Problem
Find "Instruction: Click the Share button" in the material, then return exactly the line containing it and all lines after it to the end, leaving out pictures.

::::

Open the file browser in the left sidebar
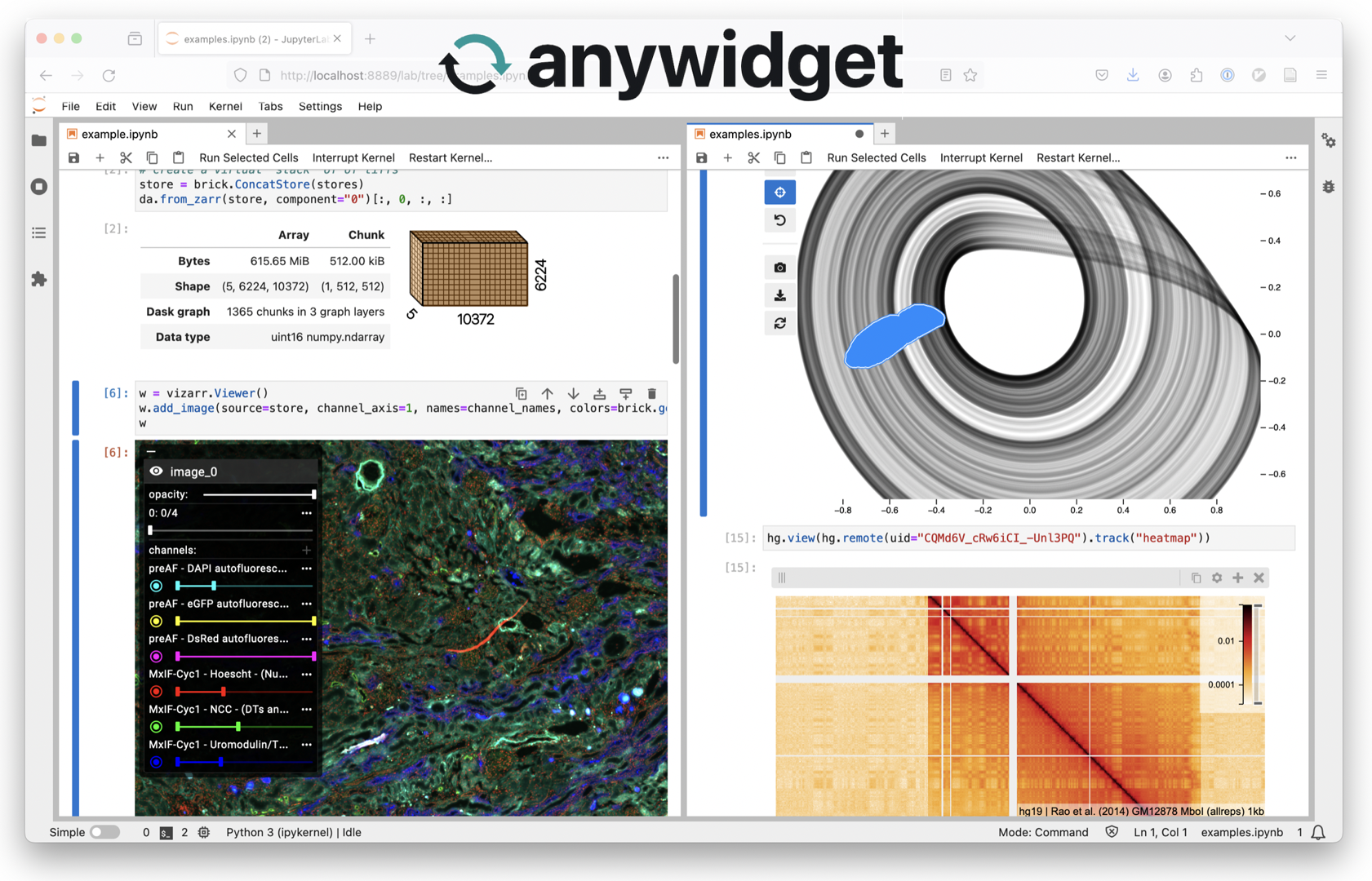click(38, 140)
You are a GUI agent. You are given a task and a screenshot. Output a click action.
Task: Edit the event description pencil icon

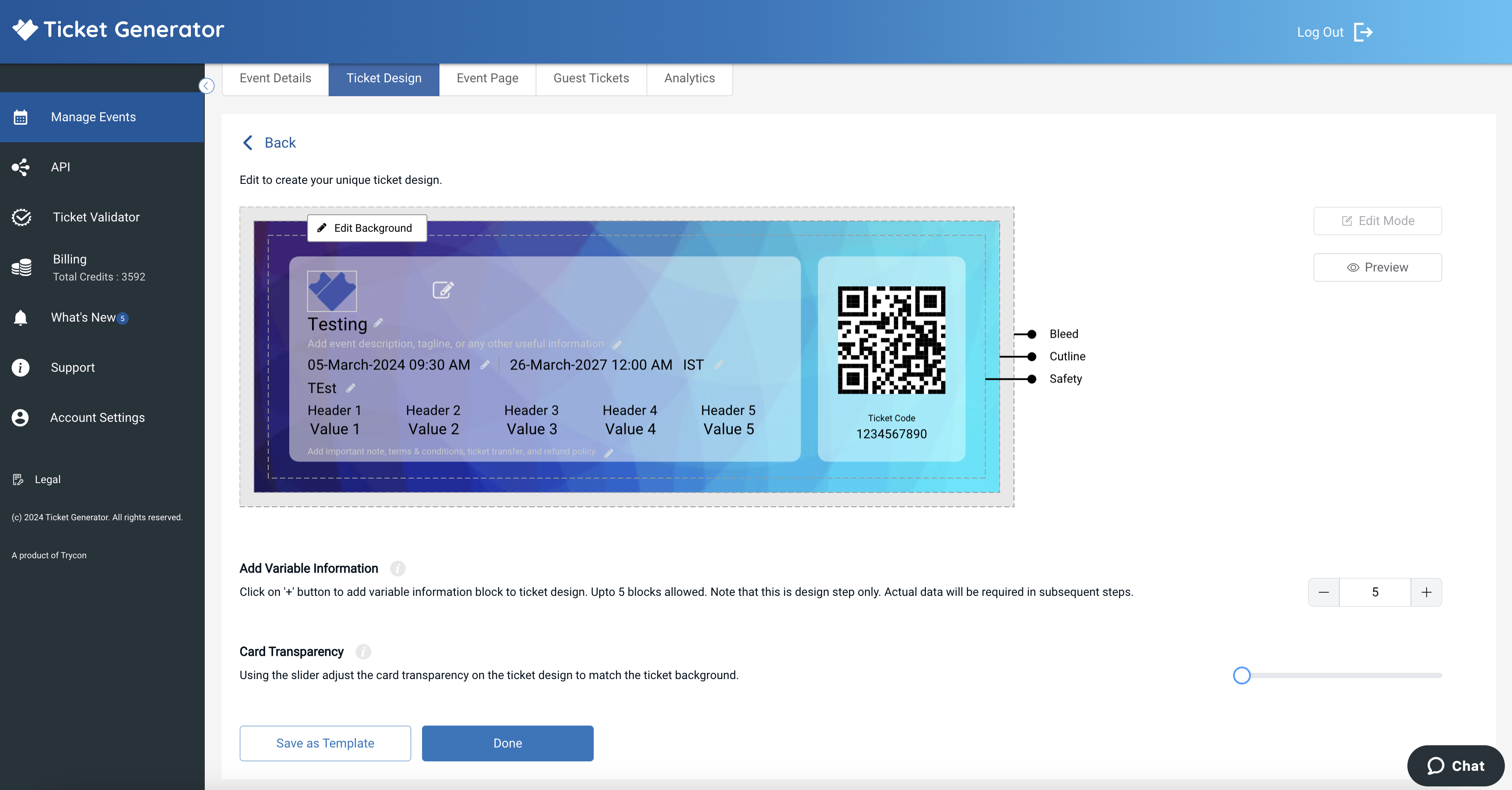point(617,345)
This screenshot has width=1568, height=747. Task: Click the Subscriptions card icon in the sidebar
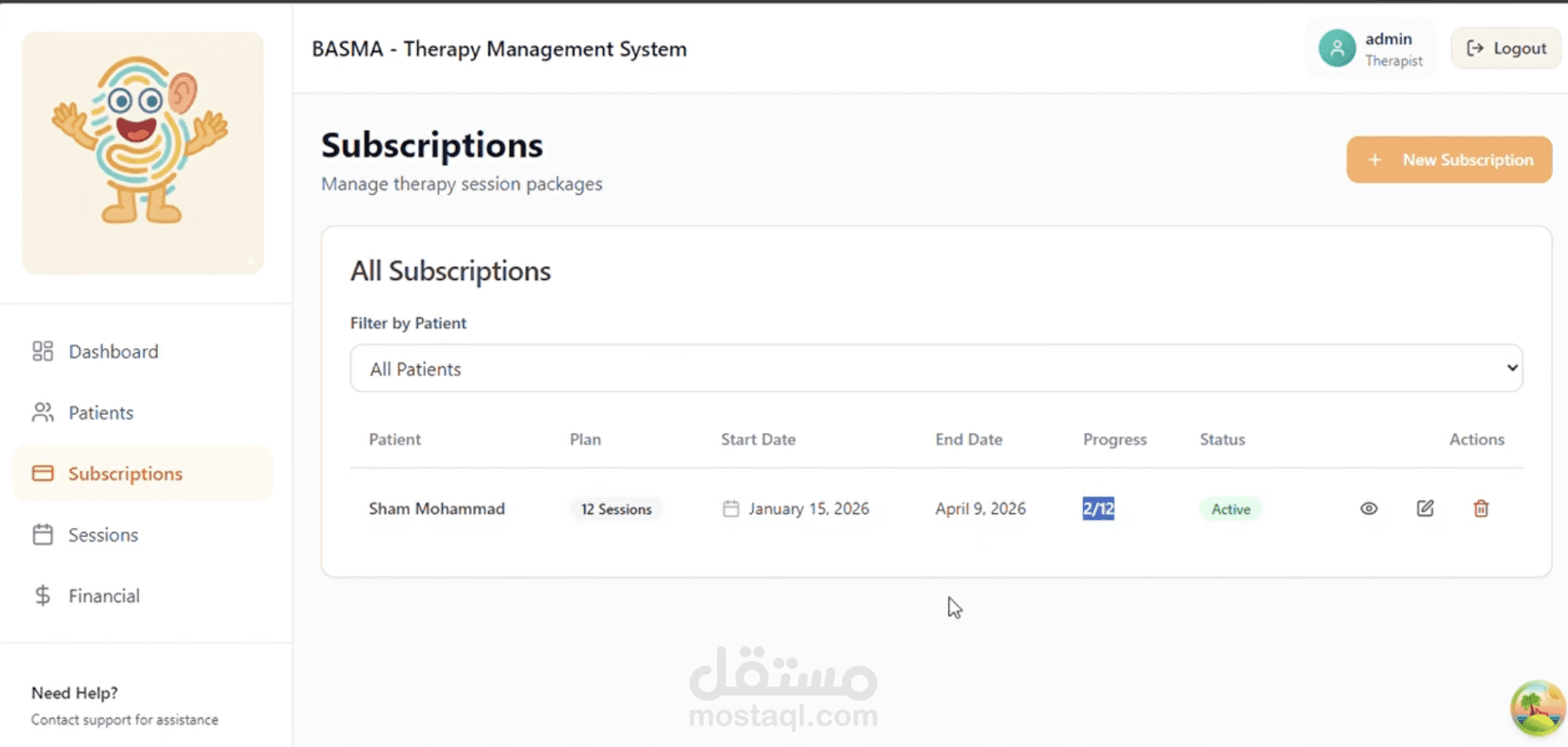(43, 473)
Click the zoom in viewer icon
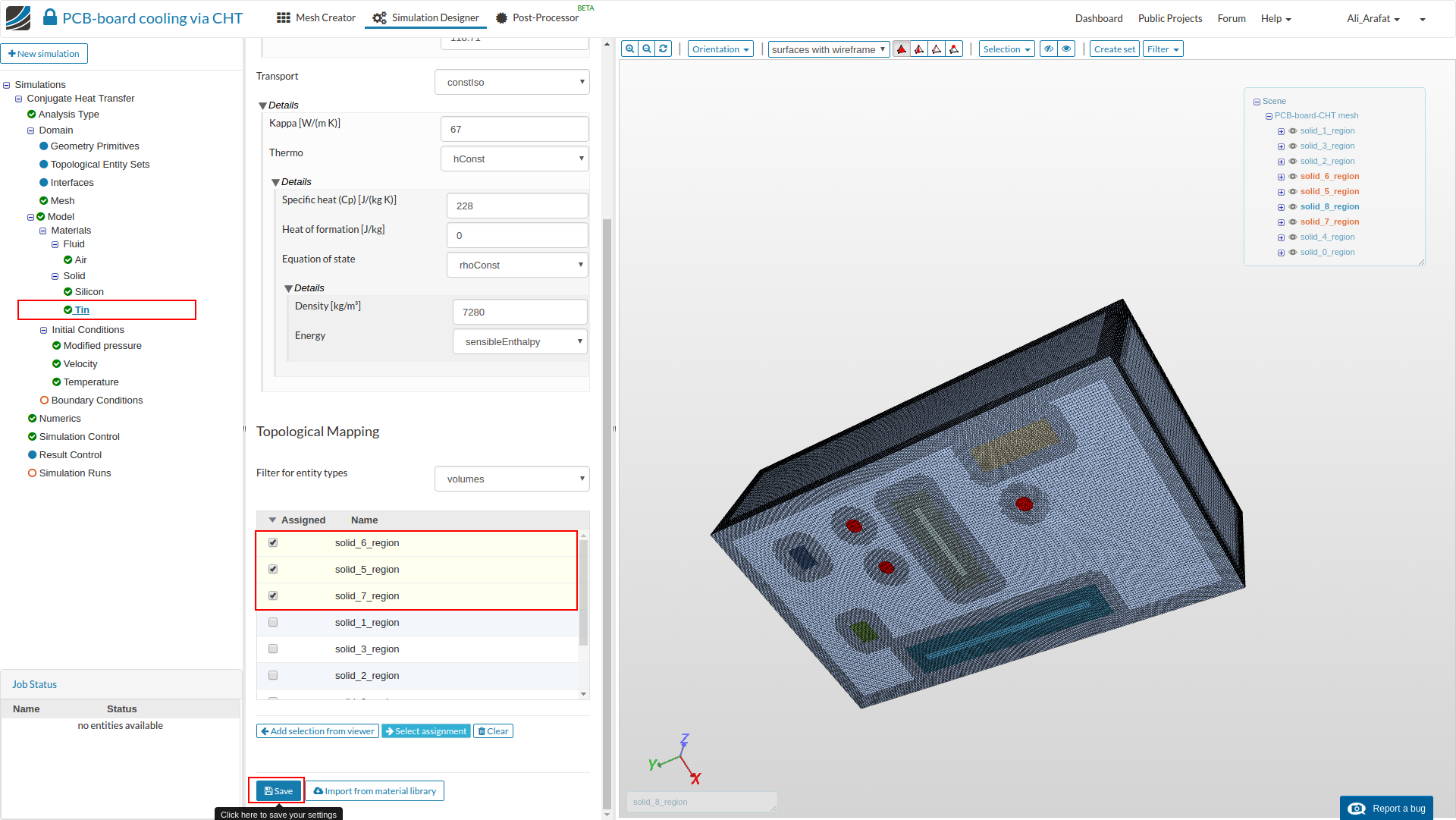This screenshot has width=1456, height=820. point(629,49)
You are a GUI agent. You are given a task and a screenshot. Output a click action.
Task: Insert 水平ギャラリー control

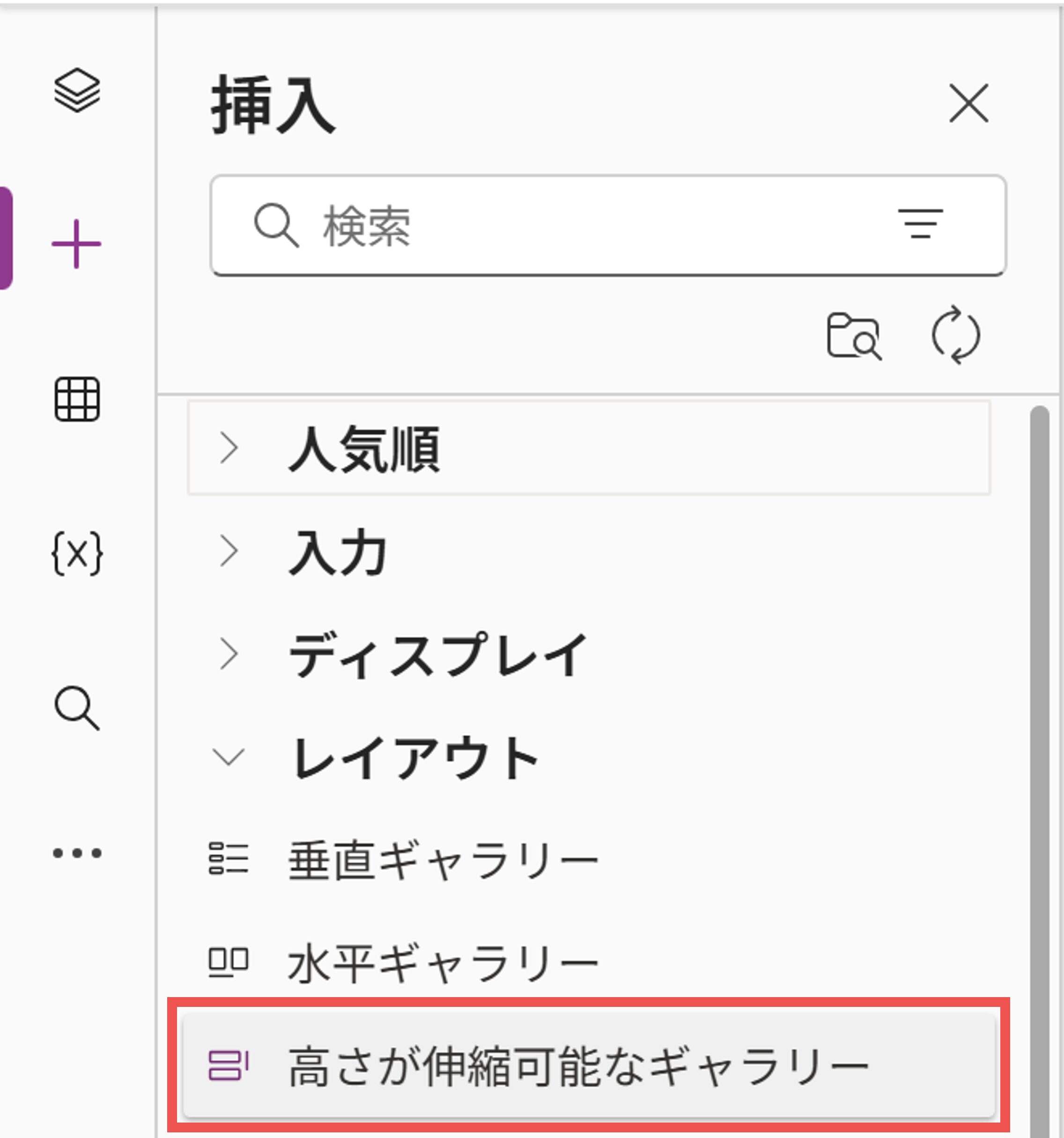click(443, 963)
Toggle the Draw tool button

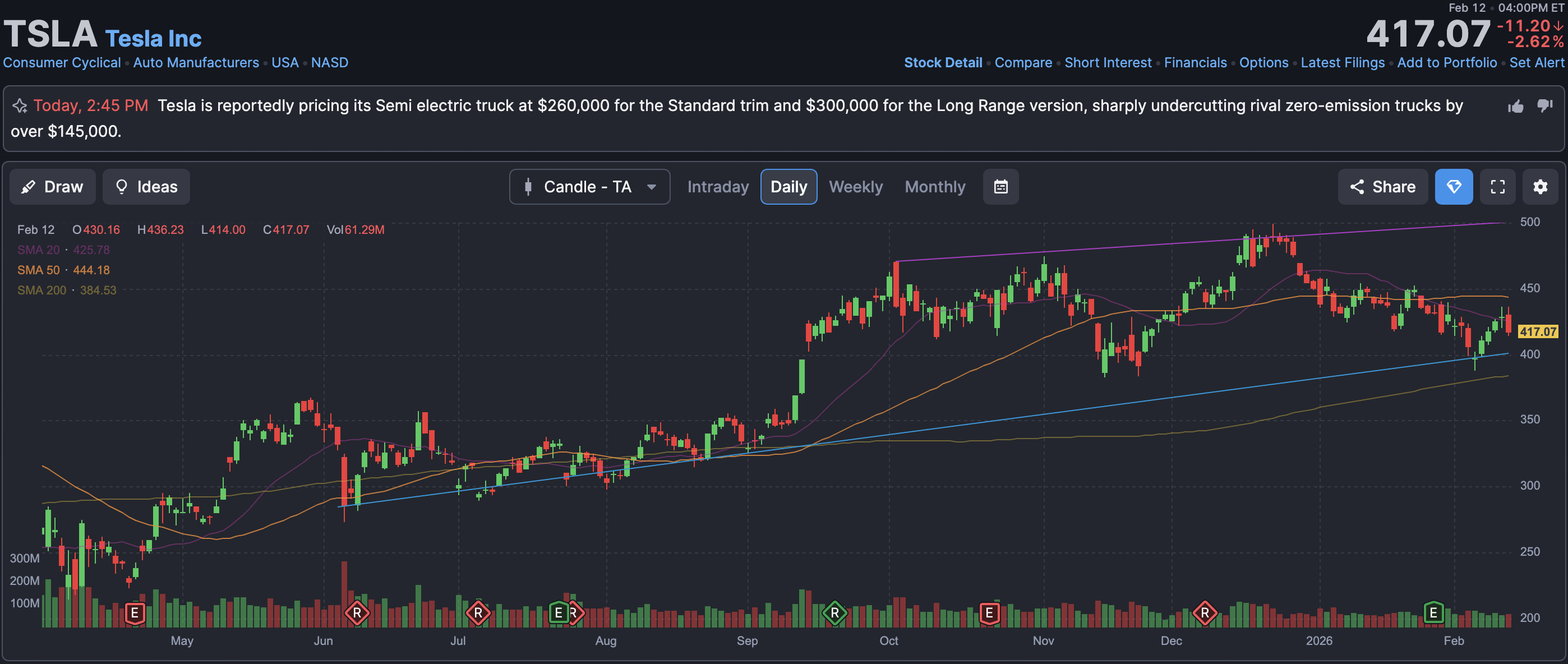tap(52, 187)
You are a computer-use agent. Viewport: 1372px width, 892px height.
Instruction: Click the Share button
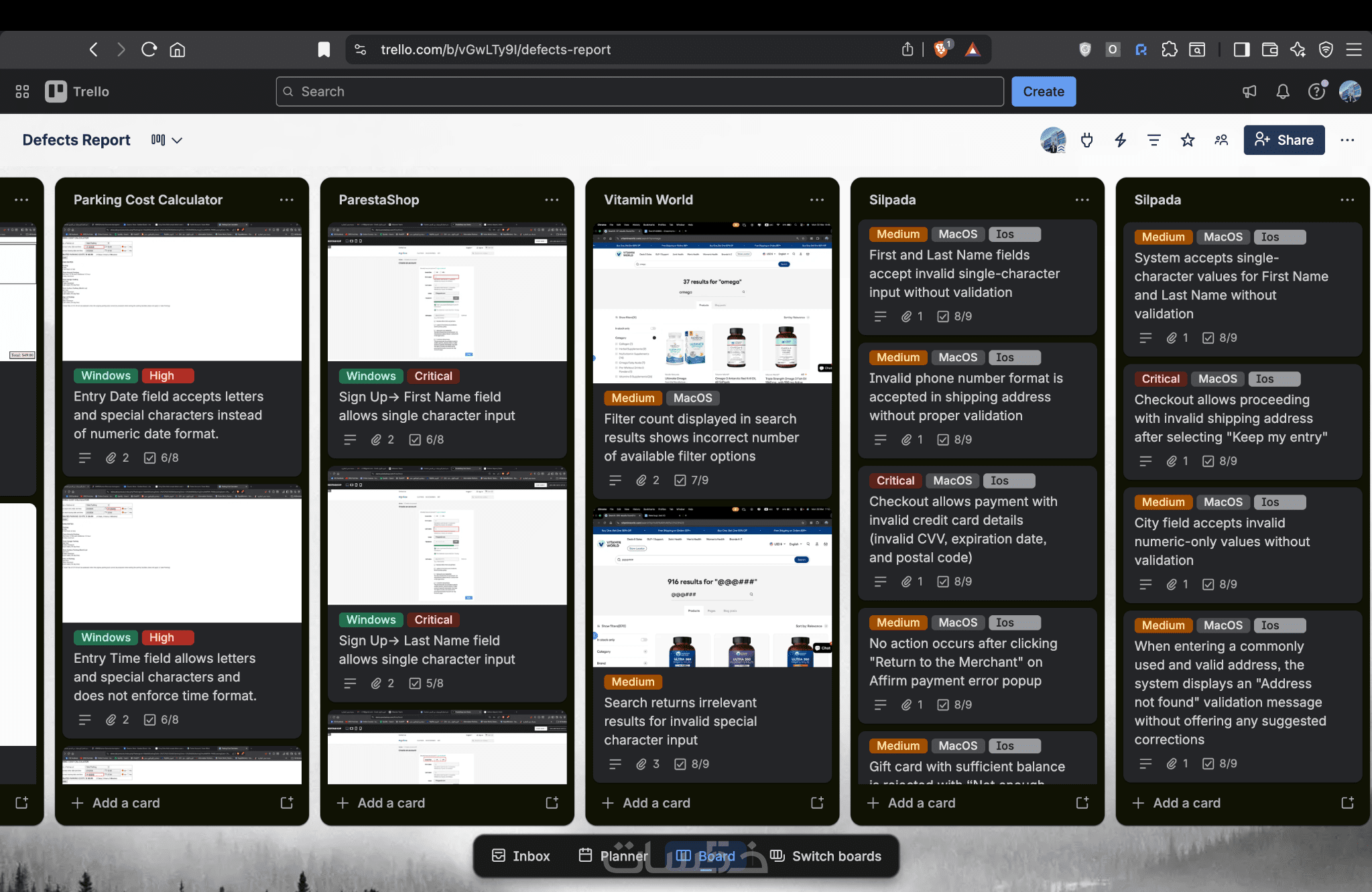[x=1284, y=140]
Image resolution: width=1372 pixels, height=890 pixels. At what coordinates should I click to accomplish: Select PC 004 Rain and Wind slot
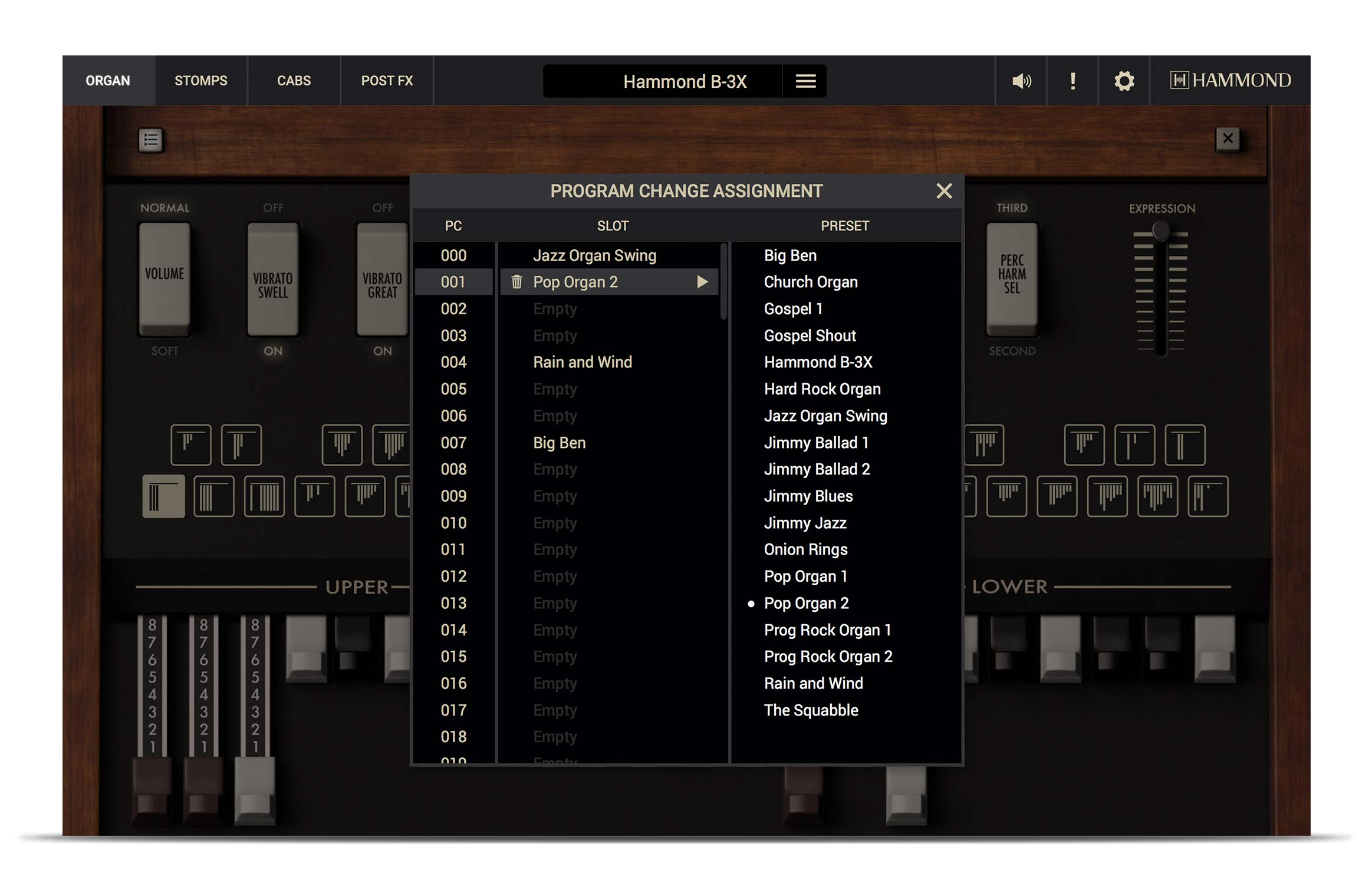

::::

Answer box
Instruction: Click the Share button
[x=1284, y=140]
Image resolution: width=1372 pixels, height=890 pixels. At what coordinates should I click to accomplish: Select PC 004 Rain and Wind slot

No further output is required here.